What is being asked – Copy the following lines exactly as they appear, with no changes.

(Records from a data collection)
[Begin]
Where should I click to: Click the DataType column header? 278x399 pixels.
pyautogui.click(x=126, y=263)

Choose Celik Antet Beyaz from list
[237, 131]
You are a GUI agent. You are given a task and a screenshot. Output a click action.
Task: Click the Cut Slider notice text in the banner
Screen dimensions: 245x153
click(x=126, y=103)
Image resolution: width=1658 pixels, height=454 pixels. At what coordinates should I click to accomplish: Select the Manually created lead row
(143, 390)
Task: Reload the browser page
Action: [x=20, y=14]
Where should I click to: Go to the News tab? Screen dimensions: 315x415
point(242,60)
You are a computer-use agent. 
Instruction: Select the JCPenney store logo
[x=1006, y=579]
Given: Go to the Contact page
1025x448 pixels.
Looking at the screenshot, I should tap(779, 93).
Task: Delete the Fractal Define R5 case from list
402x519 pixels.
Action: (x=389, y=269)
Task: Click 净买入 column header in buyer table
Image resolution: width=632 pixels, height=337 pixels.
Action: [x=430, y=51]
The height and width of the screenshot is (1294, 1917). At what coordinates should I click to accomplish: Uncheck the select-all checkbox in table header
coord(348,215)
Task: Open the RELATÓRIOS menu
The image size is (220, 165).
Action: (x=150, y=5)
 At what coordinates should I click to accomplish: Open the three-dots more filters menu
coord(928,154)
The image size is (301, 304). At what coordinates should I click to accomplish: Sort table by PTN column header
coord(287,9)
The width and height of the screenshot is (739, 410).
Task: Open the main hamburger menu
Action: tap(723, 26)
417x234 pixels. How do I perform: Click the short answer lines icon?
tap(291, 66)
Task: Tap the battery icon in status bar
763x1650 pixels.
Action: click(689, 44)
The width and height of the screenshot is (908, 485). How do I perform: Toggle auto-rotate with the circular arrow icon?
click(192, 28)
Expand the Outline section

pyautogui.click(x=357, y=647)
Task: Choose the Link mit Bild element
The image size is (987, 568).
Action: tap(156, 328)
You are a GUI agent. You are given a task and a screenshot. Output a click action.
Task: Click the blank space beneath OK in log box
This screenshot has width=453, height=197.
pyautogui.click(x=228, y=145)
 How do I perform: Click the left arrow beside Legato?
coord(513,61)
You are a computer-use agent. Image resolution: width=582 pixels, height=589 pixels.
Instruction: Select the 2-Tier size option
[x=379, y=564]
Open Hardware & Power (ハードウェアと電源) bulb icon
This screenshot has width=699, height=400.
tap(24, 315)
[End]
Written solution –
Where should I click to: Click the DataType column header? 278x399 pixels.
pyautogui.click(x=126, y=263)

Choose Celik Antet Beyaz from list
[237, 131]
You are a GUI agent. You are given a task and a screenshot. Output a click action.
Task: Click the Cut Slider notice text in the banner
Screen dimensions: 245x153
click(x=126, y=103)
Image resolution: width=1658 pixels, height=454 pixels. At what coordinates should I click to accomplish: Select the Manually created lead row
(143, 390)
Task: Reload the browser page
Action: [x=20, y=14]
Where should I click to: Go to the News tab? Screen dimensions: 315x415
point(242,60)
You are a computer-use agent. 
Instruction: Select the JCPenney store logo
[x=1006, y=579]
Given: Go to the Contact page
1025x448 pixels.
Looking at the screenshot, I should tap(779, 93).
Task: Delete the Fractal Define R5 case from list
402x519 pixels.
Action: (x=389, y=269)
Task: Click 净买入 column header in buyer table
Image resolution: width=632 pixels, height=337 pixels.
Action: [x=430, y=51]
The height and width of the screenshot is (1294, 1917). At what coordinates should I click to accomplish: Uncheck the select-all checkbox in table header
coord(348,215)
Task: Open the RELATÓRIOS menu
The image size is (220, 165).
Action: (x=150, y=5)
 At what coordinates should I click to accomplish: Open the three-dots more filters menu
coord(928,154)
The image size is (301, 304). At what coordinates should I click to accomplish: Sort table by PTN column header
coord(287,9)
The width and height of the screenshot is (739, 410).
Task: Open the main hamburger menu
Action: tap(723, 26)
417x234 pixels. How do I perform: Click the short answer lines icon?
tap(291, 66)
Task: Tap the battery icon in status bar
763x1650 pixels.
Action: click(689, 44)
The width and height of the screenshot is (908, 485). How do I perform: Toggle auto-rotate with the circular arrow icon?
click(192, 28)
Expand the Outline section

pyautogui.click(x=357, y=647)
Task: Choose the Link mit Bild element
The image size is (987, 568).
Action: tap(156, 328)
You are a GUI agent. You are given a task and a screenshot. Output a click action.
Task: Click the blank space beneath OK in log box
This screenshot has width=453, height=197.
pyautogui.click(x=228, y=145)
 How do I perform: Click the left arrow beside Legato?
coord(513,61)
You are a computer-use agent. Image resolution: width=582 pixels, height=589 pixels.
Instruction: Select the 2-Tier size option
[x=379, y=564]
Open Hardware & Power (ハードウェアと電源) bulb icon
This screenshot has width=699, height=400.
tap(24, 315)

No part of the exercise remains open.